(Stored dataset items)
════════════════
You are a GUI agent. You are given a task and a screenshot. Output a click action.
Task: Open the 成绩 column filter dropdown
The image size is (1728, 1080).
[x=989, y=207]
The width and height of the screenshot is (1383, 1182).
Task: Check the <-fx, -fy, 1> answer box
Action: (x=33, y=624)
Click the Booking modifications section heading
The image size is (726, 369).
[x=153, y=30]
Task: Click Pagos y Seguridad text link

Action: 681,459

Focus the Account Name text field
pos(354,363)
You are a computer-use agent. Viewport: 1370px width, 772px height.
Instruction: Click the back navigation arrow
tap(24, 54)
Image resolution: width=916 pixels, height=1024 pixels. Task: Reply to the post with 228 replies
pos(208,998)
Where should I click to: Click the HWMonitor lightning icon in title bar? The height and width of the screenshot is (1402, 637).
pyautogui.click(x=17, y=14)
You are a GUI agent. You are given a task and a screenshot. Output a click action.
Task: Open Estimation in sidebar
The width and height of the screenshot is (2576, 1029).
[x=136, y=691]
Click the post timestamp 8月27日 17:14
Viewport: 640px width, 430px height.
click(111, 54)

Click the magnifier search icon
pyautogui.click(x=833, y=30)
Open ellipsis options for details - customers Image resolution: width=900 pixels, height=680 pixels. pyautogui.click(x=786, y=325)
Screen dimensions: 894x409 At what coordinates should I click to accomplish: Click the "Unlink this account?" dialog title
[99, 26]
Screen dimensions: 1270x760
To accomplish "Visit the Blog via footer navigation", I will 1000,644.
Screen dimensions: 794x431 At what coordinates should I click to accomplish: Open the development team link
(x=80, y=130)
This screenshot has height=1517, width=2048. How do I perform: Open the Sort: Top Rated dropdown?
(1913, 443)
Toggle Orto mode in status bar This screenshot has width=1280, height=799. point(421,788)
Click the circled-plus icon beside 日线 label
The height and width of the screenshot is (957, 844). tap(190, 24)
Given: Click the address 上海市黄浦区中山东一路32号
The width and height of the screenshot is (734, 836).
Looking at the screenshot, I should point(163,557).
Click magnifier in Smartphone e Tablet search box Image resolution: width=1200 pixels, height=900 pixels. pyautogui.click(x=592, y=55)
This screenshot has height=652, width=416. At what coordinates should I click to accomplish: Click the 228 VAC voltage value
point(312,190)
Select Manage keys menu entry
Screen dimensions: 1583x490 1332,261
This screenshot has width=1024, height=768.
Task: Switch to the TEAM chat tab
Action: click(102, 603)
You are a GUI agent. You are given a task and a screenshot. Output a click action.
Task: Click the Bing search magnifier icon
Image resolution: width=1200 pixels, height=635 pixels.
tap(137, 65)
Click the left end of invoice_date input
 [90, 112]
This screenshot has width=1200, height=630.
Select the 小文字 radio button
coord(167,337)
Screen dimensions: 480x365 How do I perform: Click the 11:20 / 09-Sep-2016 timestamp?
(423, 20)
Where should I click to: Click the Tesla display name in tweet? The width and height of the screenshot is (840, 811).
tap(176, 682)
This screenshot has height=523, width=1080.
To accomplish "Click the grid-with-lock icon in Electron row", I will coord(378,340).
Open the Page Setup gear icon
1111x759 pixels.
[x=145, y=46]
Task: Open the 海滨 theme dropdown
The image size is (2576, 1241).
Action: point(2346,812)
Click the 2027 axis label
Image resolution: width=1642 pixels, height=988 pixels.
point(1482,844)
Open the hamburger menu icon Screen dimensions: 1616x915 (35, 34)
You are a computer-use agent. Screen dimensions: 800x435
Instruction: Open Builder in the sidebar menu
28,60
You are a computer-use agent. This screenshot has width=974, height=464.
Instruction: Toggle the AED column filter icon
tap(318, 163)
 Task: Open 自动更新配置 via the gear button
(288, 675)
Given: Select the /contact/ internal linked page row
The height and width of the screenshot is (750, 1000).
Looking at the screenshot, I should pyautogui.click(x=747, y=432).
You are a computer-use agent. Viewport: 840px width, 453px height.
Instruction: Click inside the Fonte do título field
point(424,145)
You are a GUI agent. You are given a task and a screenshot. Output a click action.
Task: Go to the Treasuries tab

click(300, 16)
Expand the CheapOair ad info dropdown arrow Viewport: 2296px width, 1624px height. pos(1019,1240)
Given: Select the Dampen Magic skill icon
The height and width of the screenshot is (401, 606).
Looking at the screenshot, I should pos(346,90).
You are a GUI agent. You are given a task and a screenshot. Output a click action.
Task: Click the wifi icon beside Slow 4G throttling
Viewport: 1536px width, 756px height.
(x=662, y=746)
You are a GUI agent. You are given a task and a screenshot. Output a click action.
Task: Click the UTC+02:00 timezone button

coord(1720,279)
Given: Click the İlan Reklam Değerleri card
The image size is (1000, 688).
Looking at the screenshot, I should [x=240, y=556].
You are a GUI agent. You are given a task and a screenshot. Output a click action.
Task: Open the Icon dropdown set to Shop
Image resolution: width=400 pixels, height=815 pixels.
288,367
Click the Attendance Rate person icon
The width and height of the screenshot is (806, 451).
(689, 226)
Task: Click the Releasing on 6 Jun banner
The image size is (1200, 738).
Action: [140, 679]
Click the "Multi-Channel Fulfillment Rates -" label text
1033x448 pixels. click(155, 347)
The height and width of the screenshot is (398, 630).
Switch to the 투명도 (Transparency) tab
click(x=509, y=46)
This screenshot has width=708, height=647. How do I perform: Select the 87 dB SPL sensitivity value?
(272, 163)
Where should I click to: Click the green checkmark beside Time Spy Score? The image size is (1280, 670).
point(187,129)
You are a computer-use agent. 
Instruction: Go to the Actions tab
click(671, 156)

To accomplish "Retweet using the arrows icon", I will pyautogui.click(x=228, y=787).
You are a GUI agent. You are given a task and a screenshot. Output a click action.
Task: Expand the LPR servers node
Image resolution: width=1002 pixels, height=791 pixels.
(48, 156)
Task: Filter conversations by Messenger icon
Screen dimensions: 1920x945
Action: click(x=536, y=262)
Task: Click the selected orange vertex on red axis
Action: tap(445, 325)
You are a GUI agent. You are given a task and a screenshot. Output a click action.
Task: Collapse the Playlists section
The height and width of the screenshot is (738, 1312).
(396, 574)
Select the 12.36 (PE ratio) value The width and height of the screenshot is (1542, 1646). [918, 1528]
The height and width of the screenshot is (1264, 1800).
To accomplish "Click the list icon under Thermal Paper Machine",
════════════════
SHORT EXERCISE: Copy out the material word for word, from its first line through the line containing "pos(354,363)".

SOLUTION FOR THIS PROBLEM:
You are a GUI agent. You are given a task and a screenshot. Output a click action.
Task: Open the 成绩 column filter dropdown
The image size is (1728, 1080).
[x=989, y=207]
The width and height of the screenshot is (1383, 1182).
Task: Check the <-fx, -fy, 1> answer box
Action: (x=33, y=624)
Click the Booking modifications section heading
The image size is (726, 369).
[x=153, y=30]
Task: Click Pagos y Seguridad text link

Action: 681,459

Focus the Account Name text field
pos(354,363)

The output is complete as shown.